L'immobilier en jouissance à temps partagé dit multipropriété ou timeshare

Billet du blog publié le 24/02/2018 à 07:20, vu 753 fois, 0 commentaire(s), Auteur : LA CHASCUNIERE
La jouissance en temps partagé d’un bien immobilier a cependant trop longtemps été présentée comme de la multipropriété, alors qu’elle ne confère aucun droit de propriété aux associés de ces sociétés.

De nombreuses résidences de tourisme sont la propriété de sociétés civiles immobilières d’attributions (plus rarement de sociétés par actions simplifiées) qui donnent à leurs associés (ou actionnaires), en contrepartie de leurs prises de participations, un droit en jouissance sur une période et une durée déterminée, généralement d’une semaine, d’un logement précis au sein de la dite résidence. Le logement est alors occupé successivement par les différents associés ou actionnaires.

La jouissance en temps partagé d’un bien immobilier a cependant trop longtemps été présentée comme de la multipropriété, alors qu’elle ne confère aucun droit de propriété aux associés de ces sociétés. Les sociétés d’attribution sont réglementées par les articles L212-1 et suivants du Code de la construction et de l'habitation (CCH) et par la loi du 6 janvier 1986 relative plus précisément aux sociétés d'attribution d'immeubles en jouissance à temps partagé.

I. Généralités

L’immeuble attribué en jouissance peut être un immeuble collectif ou un ensemble de maisons individuelles ou encore une partie d’un immeuble en copropriété.Il doit être à usage principal d’habitation. Il peut donc être destiné pour partie à un autre usage, commercial ou professionnel. En l’absence de précision législative, la doctrine considère que l’immeuble doit être affecté à l’usage d’habitation pour au moins 50 % de sa superficie totale. Des services (accueil, animation, échanges de périodes…) et des aménagements (bar, restaurant, piscine…) collectifs peuvent être annexés à l’immeuble. Ils doivent être conformes à la destination de l’immeuble et lui être directement rattachés, sous peine de nullité de la décision d’adjonction à l’objet social (C. civ., art. 1833).

La gestion de l’immeuble et des équipements et services collectifs fournis peut être assurée par la société elle-même ou déléguée à une personne morale ou physique extérieure à la société. L’organisation de la jouissance de l’immeuble implique la division de celui-ci en lots auxquels correspondent les droits sociaux répartis entre les associés.
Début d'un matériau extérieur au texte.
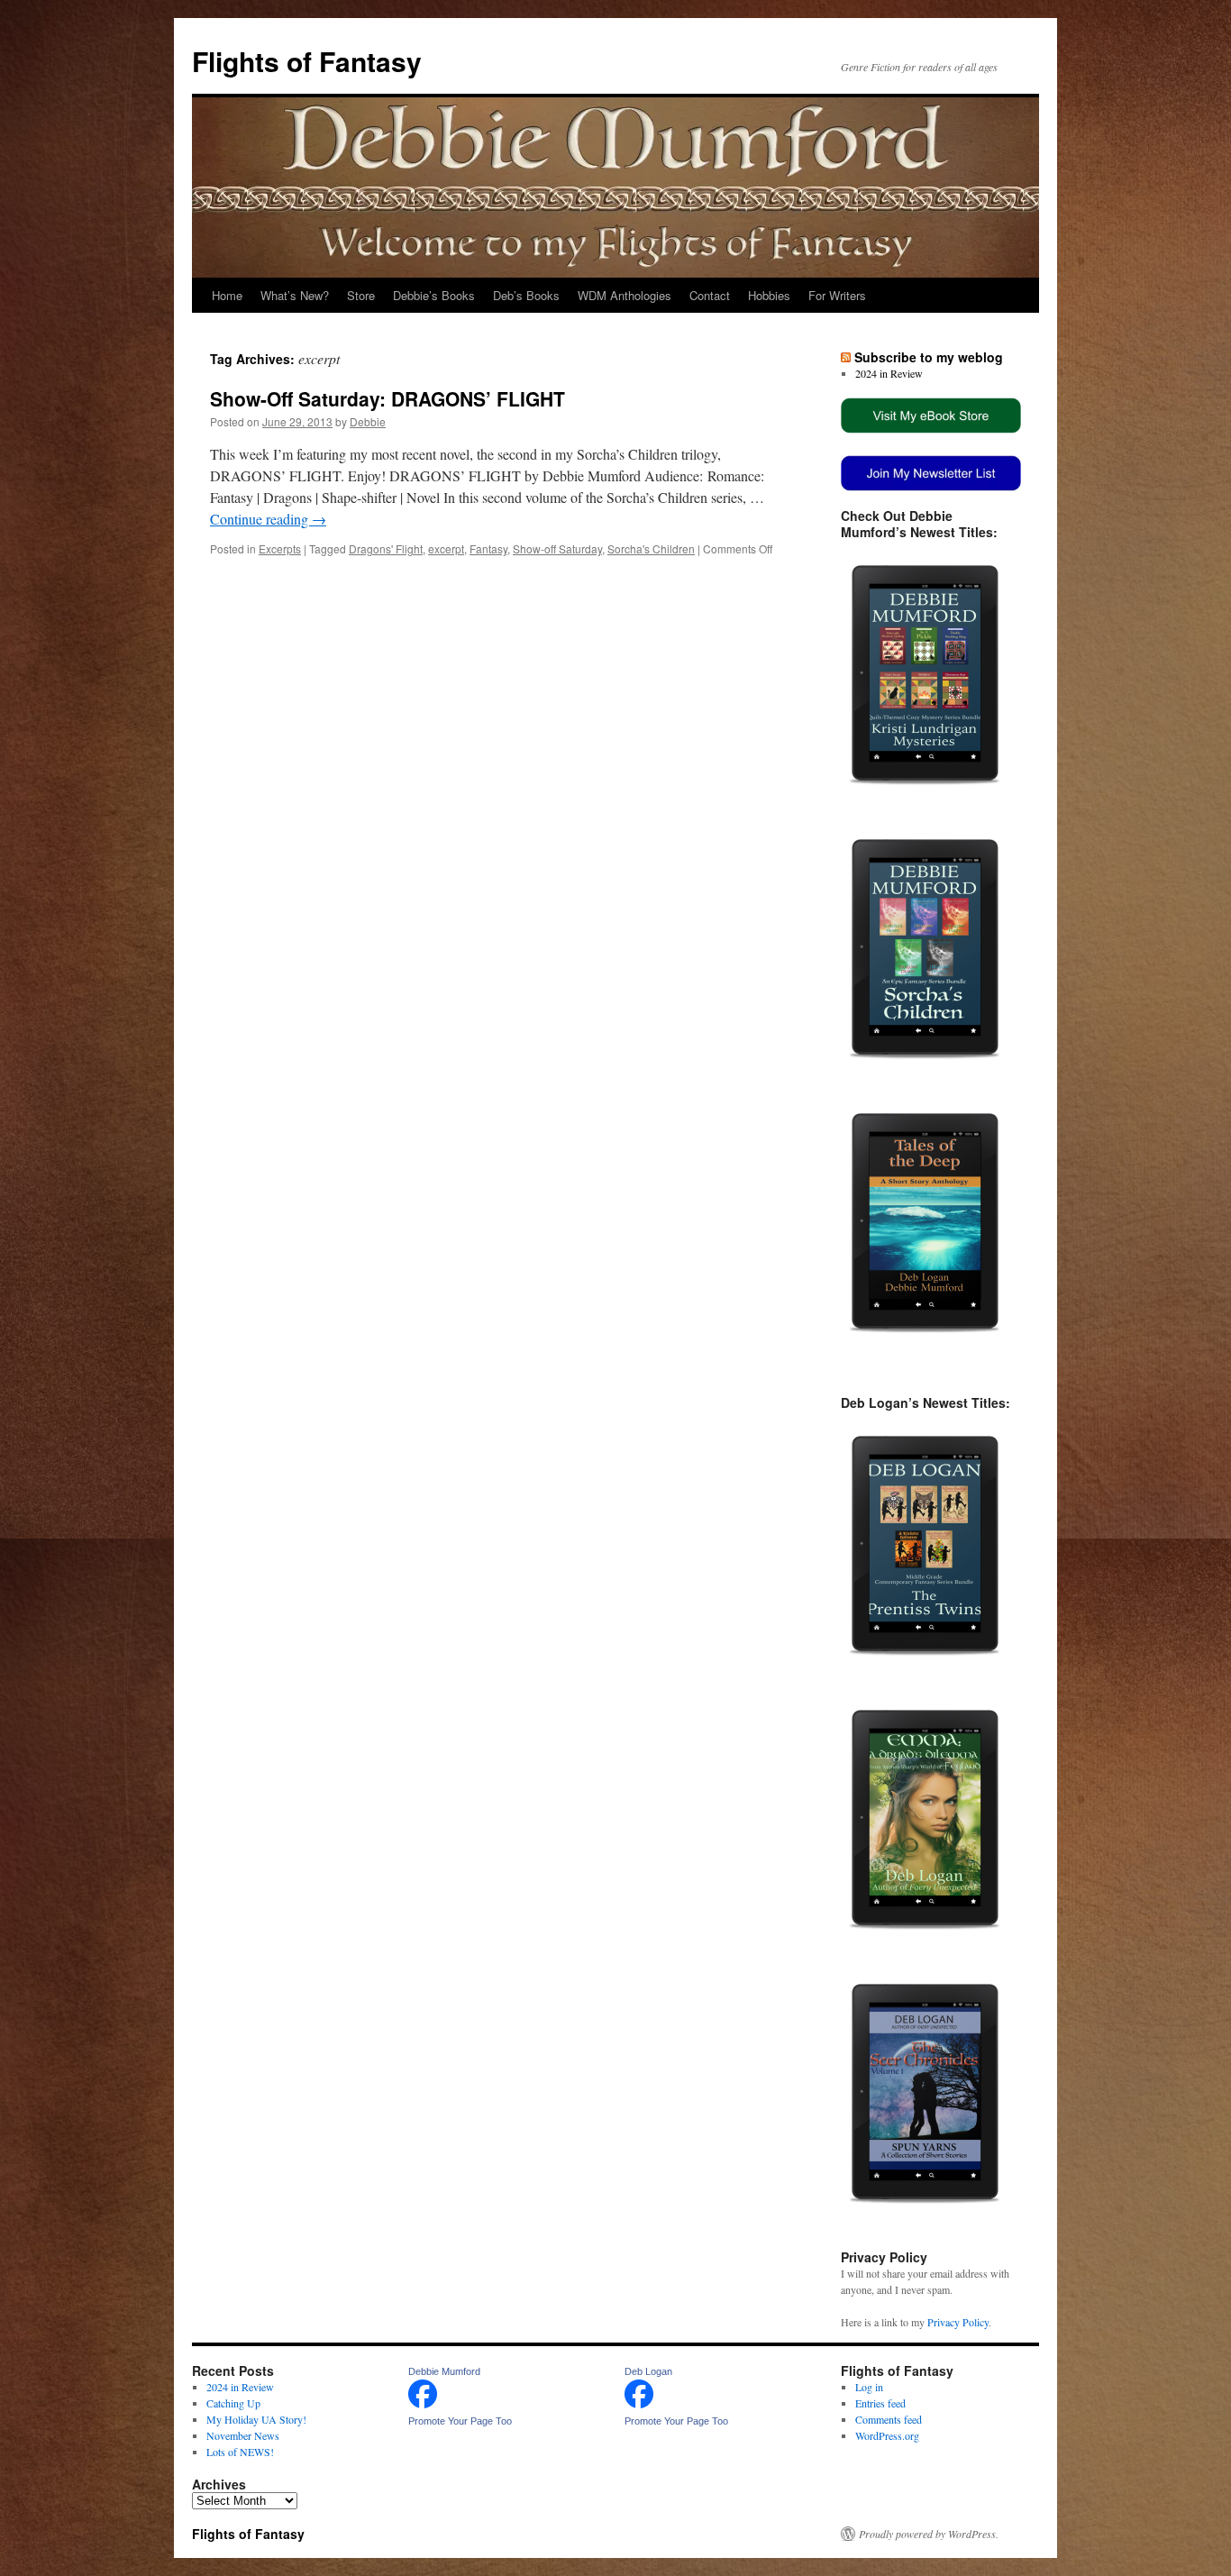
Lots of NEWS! (240, 2451)
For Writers (837, 295)
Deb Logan (648, 2371)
Cette division est constatée dans l’état descriptif de division obligatoirement adopté avant le commencement des travaux ou, pour l’immeuble déjà construit, avant l’entrée en jouissance.

Chaque lot se voit affecter un groupe de droits sociaux dont le nombre varie en fonction de la consistance du lot, sa superficie et sa situation dans l’immeuble et qui sont répartis entre les associés en fonction de l’époque et de la durée de l’occupation. La valeur des droits est appréciée au jour de l’affectation aux lots des groupes de droits attachés.
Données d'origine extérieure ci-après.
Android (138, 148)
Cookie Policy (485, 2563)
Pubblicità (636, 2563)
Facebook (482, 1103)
Un règlement de jouissance précise la destination de l’immeuble et de ses diverses parties privatives ou collectives et organise les modalités d’utilisation des équipements collectifs et des services proposés aux associés lorsque ces services figurent sur un document publicitaire.

Chaque associé dispose d’un droit de jouissance limité dans l’espace et dans le temps. C’est un droit à caractère personnel mobilier.Ce droit lui permet d’exiger de la société la délivrance d’une jouissance conforme à ce qui figure dans l’état descriptif de division, ses annexes et le règlement de jouissance. Il peut également louer ou prêter le local donné en en jouissance pendant la période qui lui est attribuée. Cette faculté est d’ordre public.

Le droit de jouissance étant à exécution successive, à l’issue de chaque période, l’associé sortant et le représentant de la société établissent contradictoirement un état des lieux qui est communiqué à l’associé nouvel occupant. Les associés supportent les obligations financières existant dans toutes les formes de sociétés et aussi des obligations spécifiques. Des appels de fonds peuvent être faits par les dirigeants de la société lorsqu’ils sont nécessités par la construction, l’aménagement ou la restauration de l’immeuble social. Ils doivent être proportionnés aux droits des associés dans le capital social.